Folland Gnat F1 XK740

This aircraft first flew at Chilbolton on 6th March 1957 and was one of the six ordered by the Ministry of supply.  It flew in the Farnborough Airshow of that year and was subsequently used by Bristol Aircraft at Filton for Orpheus engine development, particularly for the Gnat T1. Following withdrawal from use at Filton in 1967, the aircraft was used as ground instructional airframe number 839SM at RAF Church Fenton.  The aircraft was retired from use as an instructional airframe and painted in spurious Red Arrows colours, was used by the RAF recruitment team. It was transferred to RAF Cosford in 1974 where it was stored until 1987 when it was returned to the former Folland Factory in Hamble (which by this time had become Aerostructures Ltd.), to be restored to it’s original 1957 livery which it was in when delivered to the MOS with the registration XK740.  When this cosmetic restoration was complete, the aircraft was put on display in this Museum    

De Havilland D.H.115 Vampire trainer 


The D.H. 100 Vampire was first flown in September 1943 as a single seat jet propelled fighter aircraft using the De Havilland Goblin 1 centrifugal flow jet engine of 2,700 lb thrust. The aircraft was of metal construction apart from the cockpit section which was manufactured from wood similar to the Mosquito. The D.H.115 trainer version was developed from the twin seat D.H. 113 night fighter and fitted with dual controls whilst retaining the side by side seating. The Vampire trainer designed and built as a private venture, was powered by a De Havilland Goblin 35 of 3,500 lb static thrust. The trainer was adopted by the RAF as the Vampire T.Mk11 and also by the Royal Navy as the Sea Vampire T. Mk 22. The aircraft was supplied to many airforces abroad with UK production amounting to 804 aircraft whilst further aircraft were built under licence in India and Australia.  

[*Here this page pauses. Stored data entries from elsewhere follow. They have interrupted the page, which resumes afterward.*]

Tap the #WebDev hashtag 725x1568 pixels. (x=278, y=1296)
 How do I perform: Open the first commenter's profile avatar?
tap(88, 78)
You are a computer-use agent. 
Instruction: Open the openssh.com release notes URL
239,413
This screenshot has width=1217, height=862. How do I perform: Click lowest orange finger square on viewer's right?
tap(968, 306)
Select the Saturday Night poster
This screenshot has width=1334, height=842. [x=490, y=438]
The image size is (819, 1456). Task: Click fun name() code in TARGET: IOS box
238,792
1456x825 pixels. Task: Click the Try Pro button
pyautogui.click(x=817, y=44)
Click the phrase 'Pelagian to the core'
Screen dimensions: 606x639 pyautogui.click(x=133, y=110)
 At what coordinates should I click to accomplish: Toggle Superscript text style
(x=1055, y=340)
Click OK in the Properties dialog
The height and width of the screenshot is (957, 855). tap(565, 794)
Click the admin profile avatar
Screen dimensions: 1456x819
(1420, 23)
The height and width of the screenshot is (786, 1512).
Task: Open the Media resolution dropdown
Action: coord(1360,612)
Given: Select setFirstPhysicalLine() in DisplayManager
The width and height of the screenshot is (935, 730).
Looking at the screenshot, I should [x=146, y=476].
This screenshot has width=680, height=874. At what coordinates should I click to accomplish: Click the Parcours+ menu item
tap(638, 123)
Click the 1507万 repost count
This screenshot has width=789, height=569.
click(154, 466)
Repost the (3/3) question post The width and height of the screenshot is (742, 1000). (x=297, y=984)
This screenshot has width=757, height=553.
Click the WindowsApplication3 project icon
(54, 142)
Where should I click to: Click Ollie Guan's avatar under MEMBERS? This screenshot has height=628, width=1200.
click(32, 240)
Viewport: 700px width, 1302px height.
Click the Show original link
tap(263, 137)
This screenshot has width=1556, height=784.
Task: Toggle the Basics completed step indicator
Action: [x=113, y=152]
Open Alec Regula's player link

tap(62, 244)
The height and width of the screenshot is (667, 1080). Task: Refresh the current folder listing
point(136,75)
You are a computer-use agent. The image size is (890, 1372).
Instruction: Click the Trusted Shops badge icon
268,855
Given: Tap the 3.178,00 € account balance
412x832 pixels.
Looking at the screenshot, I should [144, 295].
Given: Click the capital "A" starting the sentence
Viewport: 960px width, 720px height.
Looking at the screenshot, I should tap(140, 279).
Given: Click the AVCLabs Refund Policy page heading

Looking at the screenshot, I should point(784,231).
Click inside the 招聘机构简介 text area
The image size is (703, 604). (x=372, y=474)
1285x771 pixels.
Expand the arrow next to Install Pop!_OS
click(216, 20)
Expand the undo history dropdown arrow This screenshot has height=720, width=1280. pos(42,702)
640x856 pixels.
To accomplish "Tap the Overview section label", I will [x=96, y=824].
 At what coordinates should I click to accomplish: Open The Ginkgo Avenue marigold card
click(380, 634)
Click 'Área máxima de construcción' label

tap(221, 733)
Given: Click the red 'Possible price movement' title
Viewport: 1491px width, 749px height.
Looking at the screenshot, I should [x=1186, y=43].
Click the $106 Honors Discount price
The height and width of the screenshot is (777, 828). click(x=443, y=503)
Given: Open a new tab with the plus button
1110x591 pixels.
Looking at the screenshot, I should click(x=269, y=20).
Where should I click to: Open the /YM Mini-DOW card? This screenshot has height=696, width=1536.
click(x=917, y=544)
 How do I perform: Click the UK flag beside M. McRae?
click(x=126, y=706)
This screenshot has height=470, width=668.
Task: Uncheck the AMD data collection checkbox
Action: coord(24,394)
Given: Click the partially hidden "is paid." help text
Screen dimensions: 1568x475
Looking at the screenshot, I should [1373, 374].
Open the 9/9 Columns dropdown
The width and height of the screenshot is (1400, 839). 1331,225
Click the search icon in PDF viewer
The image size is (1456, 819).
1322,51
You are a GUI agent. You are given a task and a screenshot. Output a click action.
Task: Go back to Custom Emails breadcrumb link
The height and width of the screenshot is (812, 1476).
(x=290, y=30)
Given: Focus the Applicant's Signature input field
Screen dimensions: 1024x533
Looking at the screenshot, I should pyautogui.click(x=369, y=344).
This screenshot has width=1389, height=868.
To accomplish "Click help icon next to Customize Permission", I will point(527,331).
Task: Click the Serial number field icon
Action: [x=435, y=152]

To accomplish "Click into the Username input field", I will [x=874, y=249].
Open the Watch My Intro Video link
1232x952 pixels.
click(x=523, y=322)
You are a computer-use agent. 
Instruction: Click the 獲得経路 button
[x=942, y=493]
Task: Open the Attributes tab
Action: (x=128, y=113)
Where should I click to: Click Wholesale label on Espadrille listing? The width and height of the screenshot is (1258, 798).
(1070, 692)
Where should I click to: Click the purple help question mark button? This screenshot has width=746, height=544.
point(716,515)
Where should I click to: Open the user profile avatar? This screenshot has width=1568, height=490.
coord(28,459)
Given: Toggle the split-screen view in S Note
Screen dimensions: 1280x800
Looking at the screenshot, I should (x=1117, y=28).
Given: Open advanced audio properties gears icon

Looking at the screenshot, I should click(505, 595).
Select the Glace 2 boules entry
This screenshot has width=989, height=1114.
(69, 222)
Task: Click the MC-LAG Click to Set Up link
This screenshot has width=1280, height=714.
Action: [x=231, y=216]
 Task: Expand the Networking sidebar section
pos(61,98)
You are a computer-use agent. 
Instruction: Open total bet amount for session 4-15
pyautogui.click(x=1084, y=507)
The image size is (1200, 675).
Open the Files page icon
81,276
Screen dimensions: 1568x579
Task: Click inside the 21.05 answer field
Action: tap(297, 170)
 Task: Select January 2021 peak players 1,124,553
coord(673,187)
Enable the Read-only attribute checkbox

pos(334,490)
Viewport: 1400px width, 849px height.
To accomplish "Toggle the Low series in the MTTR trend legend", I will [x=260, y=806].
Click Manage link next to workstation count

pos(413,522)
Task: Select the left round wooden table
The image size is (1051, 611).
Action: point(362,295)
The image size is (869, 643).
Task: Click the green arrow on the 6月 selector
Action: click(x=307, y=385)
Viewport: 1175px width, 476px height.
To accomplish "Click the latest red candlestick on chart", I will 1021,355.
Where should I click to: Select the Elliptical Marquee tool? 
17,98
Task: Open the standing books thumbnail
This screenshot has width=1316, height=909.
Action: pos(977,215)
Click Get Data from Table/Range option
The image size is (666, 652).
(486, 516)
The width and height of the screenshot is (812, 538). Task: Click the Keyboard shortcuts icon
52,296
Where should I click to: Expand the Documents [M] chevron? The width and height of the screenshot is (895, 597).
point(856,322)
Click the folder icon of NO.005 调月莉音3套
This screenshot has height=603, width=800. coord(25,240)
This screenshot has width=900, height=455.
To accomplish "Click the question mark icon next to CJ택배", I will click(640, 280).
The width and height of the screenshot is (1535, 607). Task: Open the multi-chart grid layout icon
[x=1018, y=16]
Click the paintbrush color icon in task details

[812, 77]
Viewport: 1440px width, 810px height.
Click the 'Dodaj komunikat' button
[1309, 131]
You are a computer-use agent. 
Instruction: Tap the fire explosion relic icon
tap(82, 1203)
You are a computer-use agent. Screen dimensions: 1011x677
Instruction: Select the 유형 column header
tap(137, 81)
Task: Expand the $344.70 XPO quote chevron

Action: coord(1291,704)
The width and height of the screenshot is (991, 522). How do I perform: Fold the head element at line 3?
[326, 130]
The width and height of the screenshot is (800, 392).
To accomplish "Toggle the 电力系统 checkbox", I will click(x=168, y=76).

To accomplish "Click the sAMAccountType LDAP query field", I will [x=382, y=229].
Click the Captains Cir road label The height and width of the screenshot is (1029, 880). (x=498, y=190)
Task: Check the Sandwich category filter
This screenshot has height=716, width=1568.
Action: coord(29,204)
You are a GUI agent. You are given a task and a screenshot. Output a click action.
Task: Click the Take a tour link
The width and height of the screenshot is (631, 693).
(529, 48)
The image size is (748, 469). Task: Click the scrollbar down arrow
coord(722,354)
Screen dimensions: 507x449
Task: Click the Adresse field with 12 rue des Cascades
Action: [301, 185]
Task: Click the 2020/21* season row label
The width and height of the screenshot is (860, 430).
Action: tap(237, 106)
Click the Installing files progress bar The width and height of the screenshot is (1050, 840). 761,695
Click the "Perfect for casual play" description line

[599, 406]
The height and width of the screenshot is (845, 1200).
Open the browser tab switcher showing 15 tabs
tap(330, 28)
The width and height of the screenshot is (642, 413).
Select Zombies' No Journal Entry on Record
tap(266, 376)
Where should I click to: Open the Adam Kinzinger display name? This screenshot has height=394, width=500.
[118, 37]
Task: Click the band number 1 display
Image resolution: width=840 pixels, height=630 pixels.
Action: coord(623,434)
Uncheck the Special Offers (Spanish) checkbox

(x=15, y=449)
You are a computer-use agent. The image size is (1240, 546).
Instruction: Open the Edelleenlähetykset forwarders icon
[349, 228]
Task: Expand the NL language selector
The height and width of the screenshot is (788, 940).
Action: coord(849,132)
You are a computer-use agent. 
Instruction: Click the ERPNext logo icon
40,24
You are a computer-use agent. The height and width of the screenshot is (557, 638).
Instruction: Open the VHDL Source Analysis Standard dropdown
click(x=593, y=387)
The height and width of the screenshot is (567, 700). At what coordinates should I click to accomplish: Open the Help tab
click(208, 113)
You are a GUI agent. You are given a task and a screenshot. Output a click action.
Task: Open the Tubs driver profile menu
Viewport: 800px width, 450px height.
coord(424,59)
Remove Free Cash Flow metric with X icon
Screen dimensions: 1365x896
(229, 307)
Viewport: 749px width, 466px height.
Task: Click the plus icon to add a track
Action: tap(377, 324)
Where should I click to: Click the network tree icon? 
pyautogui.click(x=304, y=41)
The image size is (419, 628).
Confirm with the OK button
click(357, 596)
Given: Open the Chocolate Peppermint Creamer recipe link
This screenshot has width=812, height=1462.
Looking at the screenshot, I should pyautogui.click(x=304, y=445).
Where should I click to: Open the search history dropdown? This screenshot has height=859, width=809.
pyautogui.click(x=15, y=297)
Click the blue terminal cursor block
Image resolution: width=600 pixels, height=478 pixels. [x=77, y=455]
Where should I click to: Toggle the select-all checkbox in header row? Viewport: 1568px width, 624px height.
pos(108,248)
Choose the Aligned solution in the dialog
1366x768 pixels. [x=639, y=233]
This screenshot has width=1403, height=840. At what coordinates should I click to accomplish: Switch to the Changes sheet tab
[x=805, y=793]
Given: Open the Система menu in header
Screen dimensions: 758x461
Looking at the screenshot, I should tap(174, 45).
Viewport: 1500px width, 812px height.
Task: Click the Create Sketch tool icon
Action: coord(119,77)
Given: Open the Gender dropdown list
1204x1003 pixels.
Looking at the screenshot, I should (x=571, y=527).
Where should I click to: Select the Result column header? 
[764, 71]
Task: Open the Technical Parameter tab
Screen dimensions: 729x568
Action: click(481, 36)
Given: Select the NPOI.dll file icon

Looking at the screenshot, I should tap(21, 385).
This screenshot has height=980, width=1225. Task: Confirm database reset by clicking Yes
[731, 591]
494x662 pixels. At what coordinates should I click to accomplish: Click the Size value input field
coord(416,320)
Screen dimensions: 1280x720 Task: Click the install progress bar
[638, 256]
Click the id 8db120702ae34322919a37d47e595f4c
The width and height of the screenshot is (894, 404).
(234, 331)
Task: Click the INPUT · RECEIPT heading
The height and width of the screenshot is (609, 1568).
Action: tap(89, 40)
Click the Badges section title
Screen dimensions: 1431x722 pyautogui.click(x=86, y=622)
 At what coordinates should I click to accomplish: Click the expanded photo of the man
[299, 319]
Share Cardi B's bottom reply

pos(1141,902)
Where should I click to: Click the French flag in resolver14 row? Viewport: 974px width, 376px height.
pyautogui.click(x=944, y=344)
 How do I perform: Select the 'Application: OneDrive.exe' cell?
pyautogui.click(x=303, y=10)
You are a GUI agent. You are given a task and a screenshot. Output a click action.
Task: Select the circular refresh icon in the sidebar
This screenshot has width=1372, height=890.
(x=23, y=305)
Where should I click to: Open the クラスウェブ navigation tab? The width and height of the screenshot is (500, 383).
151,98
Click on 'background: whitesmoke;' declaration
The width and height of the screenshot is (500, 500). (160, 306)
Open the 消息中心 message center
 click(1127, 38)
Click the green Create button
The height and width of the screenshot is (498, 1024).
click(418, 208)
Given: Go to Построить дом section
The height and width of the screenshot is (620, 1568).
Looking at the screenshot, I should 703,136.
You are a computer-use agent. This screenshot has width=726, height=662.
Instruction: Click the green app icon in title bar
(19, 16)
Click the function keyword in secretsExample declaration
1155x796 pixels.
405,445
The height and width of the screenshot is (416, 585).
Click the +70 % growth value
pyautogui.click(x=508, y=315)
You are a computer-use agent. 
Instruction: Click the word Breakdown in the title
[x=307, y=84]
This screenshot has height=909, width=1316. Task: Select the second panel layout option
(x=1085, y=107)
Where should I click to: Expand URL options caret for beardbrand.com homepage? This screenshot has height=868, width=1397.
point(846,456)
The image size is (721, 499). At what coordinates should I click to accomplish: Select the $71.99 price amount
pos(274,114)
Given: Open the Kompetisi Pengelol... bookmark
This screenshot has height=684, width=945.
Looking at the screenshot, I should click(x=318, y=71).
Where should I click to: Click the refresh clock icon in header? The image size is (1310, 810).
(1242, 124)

Vampire Trainer T.Mk 11   XE998


This Vampire was built at Hatfield (Construction No 15678) and delivered to the RAF on 25th July 1955. In the early 1960’s it was in service with No 8 Flying Training School (FTS) at Swinderby in Lincolnshire. Struck off charge and taken out of service it was sold in 1967 to Hawker Siddeley Aviation for use in the apprentice training school at Woodford with the aircraft later being used by 723 Squadron ATC at Wigan. On being restored from a derelict state for the late John Hallett and put into Swiss Air Force colours, the aircraft was stored in the open at Brooklands Aviation Museum.  The aircraft was subsequently loaned for display at Solent Sky Aviation Museum.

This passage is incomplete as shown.